Rewrite all of the data below with each occurrence of "Output a click action" replaced by "Return a single click action", leaving everything else unchanged.
>> START Entries
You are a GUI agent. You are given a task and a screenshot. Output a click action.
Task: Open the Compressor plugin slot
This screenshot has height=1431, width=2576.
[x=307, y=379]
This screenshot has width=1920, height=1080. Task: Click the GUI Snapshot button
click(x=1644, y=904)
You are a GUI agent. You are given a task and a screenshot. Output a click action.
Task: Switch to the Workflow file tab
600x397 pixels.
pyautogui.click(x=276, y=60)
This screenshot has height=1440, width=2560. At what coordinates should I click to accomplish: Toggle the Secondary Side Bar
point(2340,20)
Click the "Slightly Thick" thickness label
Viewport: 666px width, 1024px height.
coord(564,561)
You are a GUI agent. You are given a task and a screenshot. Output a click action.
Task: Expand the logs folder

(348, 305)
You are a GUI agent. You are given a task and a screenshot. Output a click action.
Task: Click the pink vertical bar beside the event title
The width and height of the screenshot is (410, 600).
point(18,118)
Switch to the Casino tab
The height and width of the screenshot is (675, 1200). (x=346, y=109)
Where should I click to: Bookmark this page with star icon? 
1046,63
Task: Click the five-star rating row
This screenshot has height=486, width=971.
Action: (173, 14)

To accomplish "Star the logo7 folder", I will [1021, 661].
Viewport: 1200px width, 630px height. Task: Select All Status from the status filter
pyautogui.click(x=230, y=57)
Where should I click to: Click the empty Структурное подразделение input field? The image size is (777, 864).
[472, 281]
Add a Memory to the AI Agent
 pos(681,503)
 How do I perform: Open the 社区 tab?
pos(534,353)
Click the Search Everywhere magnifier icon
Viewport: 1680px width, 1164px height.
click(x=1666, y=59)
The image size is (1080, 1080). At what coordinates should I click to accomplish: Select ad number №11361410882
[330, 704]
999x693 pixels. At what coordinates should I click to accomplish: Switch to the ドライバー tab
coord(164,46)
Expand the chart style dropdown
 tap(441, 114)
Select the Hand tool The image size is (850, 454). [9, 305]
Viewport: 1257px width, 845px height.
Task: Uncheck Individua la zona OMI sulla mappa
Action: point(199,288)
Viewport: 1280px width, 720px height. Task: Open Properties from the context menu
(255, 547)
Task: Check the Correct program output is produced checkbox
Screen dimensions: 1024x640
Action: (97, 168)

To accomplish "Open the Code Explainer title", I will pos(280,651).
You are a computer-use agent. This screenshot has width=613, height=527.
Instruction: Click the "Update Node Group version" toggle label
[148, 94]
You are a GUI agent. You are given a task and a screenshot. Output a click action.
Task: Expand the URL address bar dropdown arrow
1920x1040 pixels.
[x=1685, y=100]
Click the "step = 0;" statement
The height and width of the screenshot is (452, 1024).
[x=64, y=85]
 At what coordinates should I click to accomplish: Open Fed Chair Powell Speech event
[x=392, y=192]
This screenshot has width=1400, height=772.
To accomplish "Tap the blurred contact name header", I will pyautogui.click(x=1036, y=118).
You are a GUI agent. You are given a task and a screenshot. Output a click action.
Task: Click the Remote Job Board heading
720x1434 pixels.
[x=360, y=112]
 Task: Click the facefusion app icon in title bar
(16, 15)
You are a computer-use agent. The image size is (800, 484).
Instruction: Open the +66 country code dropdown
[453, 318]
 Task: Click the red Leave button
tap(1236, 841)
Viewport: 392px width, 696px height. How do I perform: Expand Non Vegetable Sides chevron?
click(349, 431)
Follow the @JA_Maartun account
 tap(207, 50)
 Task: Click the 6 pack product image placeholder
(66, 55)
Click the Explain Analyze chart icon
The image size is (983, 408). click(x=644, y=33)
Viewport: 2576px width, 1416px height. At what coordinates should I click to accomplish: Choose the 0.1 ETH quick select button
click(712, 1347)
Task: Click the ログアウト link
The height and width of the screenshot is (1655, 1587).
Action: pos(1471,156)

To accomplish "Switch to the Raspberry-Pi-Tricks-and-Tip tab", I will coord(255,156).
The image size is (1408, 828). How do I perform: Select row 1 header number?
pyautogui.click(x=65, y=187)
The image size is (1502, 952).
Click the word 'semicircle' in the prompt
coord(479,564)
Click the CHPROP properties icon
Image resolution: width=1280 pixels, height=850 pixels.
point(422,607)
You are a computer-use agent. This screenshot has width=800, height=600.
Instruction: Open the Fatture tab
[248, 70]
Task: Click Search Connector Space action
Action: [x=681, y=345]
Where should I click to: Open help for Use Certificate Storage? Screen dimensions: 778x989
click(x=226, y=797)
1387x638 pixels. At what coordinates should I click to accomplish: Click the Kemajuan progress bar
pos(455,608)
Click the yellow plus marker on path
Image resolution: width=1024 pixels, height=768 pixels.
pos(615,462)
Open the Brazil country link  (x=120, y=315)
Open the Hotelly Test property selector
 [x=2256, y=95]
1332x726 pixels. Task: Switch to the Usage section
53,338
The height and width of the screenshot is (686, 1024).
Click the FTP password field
>> END Entries
Task result
You are a GUI agent. You are given a task and a screenshot. Return a single click action.
Task: Open the Compressor plugin slot
This screenshot has height=1431, width=2576.
[x=307, y=379]
This screenshot has width=1920, height=1080. Task: Click the GUI Snapshot button
click(x=1644, y=904)
You are a GUI agent. You are given a task and a screenshot. Return a single click action.
Task: Switch to the Workflow file tab
600x397 pixels.
pyautogui.click(x=276, y=60)
This screenshot has height=1440, width=2560. At what coordinates should I click to accomplish: Toggle the Secondary Side Bar
point(2340,20)
Click the "Slightly Thick" thickness label
Viewport: 666px width, 1024px height.
coord(564,561)
You are a GUI agent. You are given a task and a screenshot. Return a single click action.
Task: Expand the logs folder

(348, 305)
You are a GUI agent. You are given a task and a screenshot. Return a single click action.
Task: Click the pink vertical bar beside the event title
The width and height of the screenshot is (410, 600).
point(18,118)
Switch to the Casino tab
The height and width of the screenshot is (675, 1200). (x=346, y=109)
Where should I click to: Bookmark this page with star icon? 
1046,63
Task: Click the five-star rating row
This screenshot has height=486, width=971.
Action: (173, 14)

To accomplish "Star the logo7 folder", I will [1021, 661].
Viewport: 1200px width, 630px height. Task: Select All Status from the status filter
pyautogui.click(x=230, y=57)
Where should I click to: Click the empty Структурное подразделение input field? The image size is (777, 864).
[472, 281]
Add a Memory to the AI Agent
 pos(681,503)
 How do I perform: Open the 社区 tab?
pos(534,353)
Click the Search Everywhere magnifier icon
Viewport: 1680px width, 1164px height.
click(x=1666, y=59)
The image size is (1080, 1080). At what coordinates should I click to accomplish: Select ad number №11361410882
[330, 704]
999x693 pixels. At what coordinates should I click to accomplish: Switch to the ドライバー tab
coord(164,46)
Expand the chart style dropdown
 tap(441, 114)
Select the Hand tool The image size is (850, 454). [9, 305]
Viewport: 1257px width, 845px height.
Task: Uncheck Individua la zona OMI sulla mappa
Action: point(199,288)
Viewport: 1280px width, 720px height. Task: Open Properties from the context menu
(255, 547)
Task: Check the Correct program output is produced checkbox
Screen dimensions: 1024x640
Action: (97, 168)

To accomplish "Open the Code Explainer title", I will pos(280,651).
You are a computer-use agent. This screenshot has width=613, height=527.
Instruction: Click the "Update Node Group version" toggle label
[148, 94]
You are a GUI agent. You are given a task and a screenshot. Return a single click action.
Task: Expand the URL address bar dropdown arrow
1920x1040 pixels.
[x=1685, y=100]
Click the "step = 0;" statement
The height and width of the screenshot is (452, 1024).
[x=64, y=85]
 At what coordinates should I click to accomplish: Open Fed Chair Powell Speech event
[x=392, y=192]
This screenshot has width=1400, height=772.
To accomplish "Tap the blurred contact name header", I will pyautogui.click(x=1036, y=118).
You are a GUI agent. You are given a task and a screenshot. Return a single click action.
Task: Click the Remote Job Board heading
720x1434 pixels.
[x=360, y=112]
 Task: Click the facefusion app icon in title bar
(16, 15)
You are a computer-use agent. The image size is (800, 484).
Instruction: Open the +66 country code dropdown
[453, 318]
 Task: Click the red Leave button
tap(1236, 841)
Viewport: 392px width, 696px height. How do I perform: Expand Non Vegetable Sides chevron?
click(349, 431)
Follow the @JA_Maartun account
 tap(207, 50)
 Task: Click the 6 pack product image placeholder
(66, 55)
Click the Explain Analyze chart icon
The image size is (983, 408). click(x=644, y=33)
Viewport: 2576px width, 1416px height. At what coordinates should I click to accomplish: Choose the 0.1 ETH quick select button
click(712, 1347)
Task: Click the ログアウト link
The height and width of the screenshot is (1655, 1587).
Action: pos(1471,156)

To accomplish "Switch to the Raspberry-Pi-Tricks-and-Tip tab", I will coord(255,156).
The image size is (1408, 828). How do I perform: Select row 1 header number?
pyautogui.click(x=65, y=187)
The image size is (1502, 952).
Click the word 'semicircle' in the prompt
coord(479,564)
Click the CHPROP properties icon
Image resolution: width=1280 pixels, height=850 pixels.
point(422,607)
You are a computer-use agent. This screenshot has width=800, height=600.
Instruction: Open the Fatture tab
[248, 70]
Task: Click Search Connector Space action
Action: [x=681, y=345]
Where should I click to: Open help for Use Certificate Storage? Screen dimensions: 778x989
click(x=226, y=797)
1387x638 pixels. At what coordinates should I click to accomplish: Click the Kemajuan progress bar
pos(455,608)
Click the yellow plus marker on path
Image resolution: width=1024 pixels, height=768 pixels.
pos(615,462)
Open the Brazil country link  (x=120, y=315)
Open the Hotelly Test property selector
 [x=2256, y=95]
1332x726 pixels. Task: Switch to the Usage section
53,338
The height and width of the screenshot is (686, 1024).
Click the FTP password field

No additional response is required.